Records from a data collection:
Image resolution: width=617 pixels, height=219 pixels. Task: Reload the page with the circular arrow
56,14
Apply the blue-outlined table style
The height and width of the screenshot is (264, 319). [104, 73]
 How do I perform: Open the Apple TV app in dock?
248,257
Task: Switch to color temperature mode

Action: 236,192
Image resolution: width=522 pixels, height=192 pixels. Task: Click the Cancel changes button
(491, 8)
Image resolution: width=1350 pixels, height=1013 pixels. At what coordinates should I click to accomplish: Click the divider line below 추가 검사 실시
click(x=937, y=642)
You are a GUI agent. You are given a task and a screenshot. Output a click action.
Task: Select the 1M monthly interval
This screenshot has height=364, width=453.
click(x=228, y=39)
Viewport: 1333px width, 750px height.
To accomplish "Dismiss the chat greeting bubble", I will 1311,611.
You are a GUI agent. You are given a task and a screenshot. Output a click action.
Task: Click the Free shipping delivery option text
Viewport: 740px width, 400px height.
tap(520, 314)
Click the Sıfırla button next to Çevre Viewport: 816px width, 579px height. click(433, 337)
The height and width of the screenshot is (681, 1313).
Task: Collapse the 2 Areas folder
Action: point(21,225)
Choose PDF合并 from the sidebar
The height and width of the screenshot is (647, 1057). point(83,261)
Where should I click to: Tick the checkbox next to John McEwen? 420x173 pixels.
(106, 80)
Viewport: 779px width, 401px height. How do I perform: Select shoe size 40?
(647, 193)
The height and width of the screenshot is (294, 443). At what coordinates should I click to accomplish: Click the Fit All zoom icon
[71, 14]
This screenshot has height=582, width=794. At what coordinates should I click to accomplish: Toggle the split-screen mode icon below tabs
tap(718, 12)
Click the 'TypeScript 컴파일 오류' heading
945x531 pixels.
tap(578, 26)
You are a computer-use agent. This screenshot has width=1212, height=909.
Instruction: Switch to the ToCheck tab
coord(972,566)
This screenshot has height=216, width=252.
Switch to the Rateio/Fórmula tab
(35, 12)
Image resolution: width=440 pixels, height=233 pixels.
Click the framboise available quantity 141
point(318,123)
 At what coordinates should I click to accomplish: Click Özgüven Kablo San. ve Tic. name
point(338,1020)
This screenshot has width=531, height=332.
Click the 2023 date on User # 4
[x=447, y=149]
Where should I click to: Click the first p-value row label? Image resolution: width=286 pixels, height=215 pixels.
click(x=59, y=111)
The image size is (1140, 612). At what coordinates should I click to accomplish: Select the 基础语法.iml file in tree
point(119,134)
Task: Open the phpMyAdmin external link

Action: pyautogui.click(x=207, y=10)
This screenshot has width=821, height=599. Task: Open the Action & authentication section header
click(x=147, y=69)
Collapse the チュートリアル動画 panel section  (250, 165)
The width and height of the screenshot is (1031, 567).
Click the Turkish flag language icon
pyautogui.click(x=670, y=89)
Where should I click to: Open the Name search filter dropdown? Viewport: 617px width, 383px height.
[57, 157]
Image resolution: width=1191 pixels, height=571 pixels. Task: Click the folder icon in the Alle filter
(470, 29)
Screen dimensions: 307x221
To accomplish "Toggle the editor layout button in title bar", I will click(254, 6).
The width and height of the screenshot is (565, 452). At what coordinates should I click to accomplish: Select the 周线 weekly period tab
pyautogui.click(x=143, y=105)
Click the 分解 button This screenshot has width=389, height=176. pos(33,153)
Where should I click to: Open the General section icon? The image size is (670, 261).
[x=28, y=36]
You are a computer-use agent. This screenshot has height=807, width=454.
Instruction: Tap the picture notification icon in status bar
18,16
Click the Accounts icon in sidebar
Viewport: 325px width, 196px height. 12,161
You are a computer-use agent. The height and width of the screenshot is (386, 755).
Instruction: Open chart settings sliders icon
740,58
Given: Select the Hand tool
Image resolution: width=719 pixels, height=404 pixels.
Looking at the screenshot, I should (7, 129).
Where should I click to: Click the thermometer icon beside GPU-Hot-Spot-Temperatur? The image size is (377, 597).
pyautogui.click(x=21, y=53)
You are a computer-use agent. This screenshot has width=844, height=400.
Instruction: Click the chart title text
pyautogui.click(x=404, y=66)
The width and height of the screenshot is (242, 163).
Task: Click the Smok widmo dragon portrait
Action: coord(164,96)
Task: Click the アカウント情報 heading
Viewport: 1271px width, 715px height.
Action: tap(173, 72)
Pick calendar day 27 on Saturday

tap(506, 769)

What this task involves
Report how many lines of the records above contain the word "computer", and give only that number.

Output for this task
4